Even today, with two more decades of AI advancements under our belt, Centaurs compete with the best AI in the world. Given the obvious complexities of benchmarking centaurs against pure chess AI, the exact state of the art is somewhat controversial, but Garry Kasparov claimed in 2017 that there was no “no doubt” that “a human paired with a set of programs is better than playing against just the most powerful computer program for chess.

The paradox here is that human control and direction adds value even when the AI ​​is operating at blatantly superhuman levels. The assumption that a sufficiently advanced AI will eliminate the need for human beings seems false. Instead, we are now tasked with creating the proper interface for mutualism between us and the AI.

Even massive organizations, unwavering in their dedication to general artificial intelligence, have begun to adopt more holistic approaches that recognize humans as a necessary part of the process. Obvious lines of evidence include the progressive emphasis on learning by a few moves rather than learning by zero moves, the closely related rise of rapid engineering, and Microsoft’s promotion of machine learning.

Famously, OpenAI has even begun to effectively include human beings in its training architecture. In a recent paper, they significantly outperformed state-of-the-art summaries by integrating a human feedback loop directly into the structure of their experiment. It’s a many of human involvement for a domain that is supposed to automate humans.

But we shouldn’t be surprised.

History repeats and repeats

The first industrial revolution began with steam and iron, but was built with the loom and machine tools. The breakthrough was critical, but the interface with humans was the thing that changed the world.

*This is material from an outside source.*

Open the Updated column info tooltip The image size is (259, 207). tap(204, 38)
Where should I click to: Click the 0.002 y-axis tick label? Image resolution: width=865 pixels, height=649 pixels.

The second industrial revolution began with steel and sparks, but was built with rail and the telegraph. Even when technology was rudimentary by our modern standards, it seeped into the critical pathways of daily life.

The third industrial revolution started with digital logic and computability, but it was built with silicon, HTML and javascript. As in all other industrial revolutions, these early advances have a timeless quality. Pong, MS Paint, Notepad – even with the drastic improvements in technology since their release, their interfaces are still relevant and influential.

The fourth industrial revolution – the AI ​​revolution – is underway. Data infrastructure, machine learning and cloud computing are key enablers, but the underlying technology will only be evident in hindsight. What East clear is that the basic interfaces that will echo through history have yet to be developed.

Despite all the incredible work we’ve done to improve the technology, the vast majority of our AI interfaces have remained unchanged for decades. We are sorely lacking the interfaces we need to enable self-driving cars, automated assistants and other theoretically revolutionary technologies.

This is our challenge. The next generation of AI problems must be centered around user experience and human cognition as much as developing and improving massive neural networks. We need to start learning from the past to recognize that these human/machine interfaces that we are building are do not an intermediate state on our way to a utopian, automated future. They are the future.

So I’ll ask again.

Are you ready to be a centaur?

I am.

Slater Victoroff is founder and CTO of Indico Data.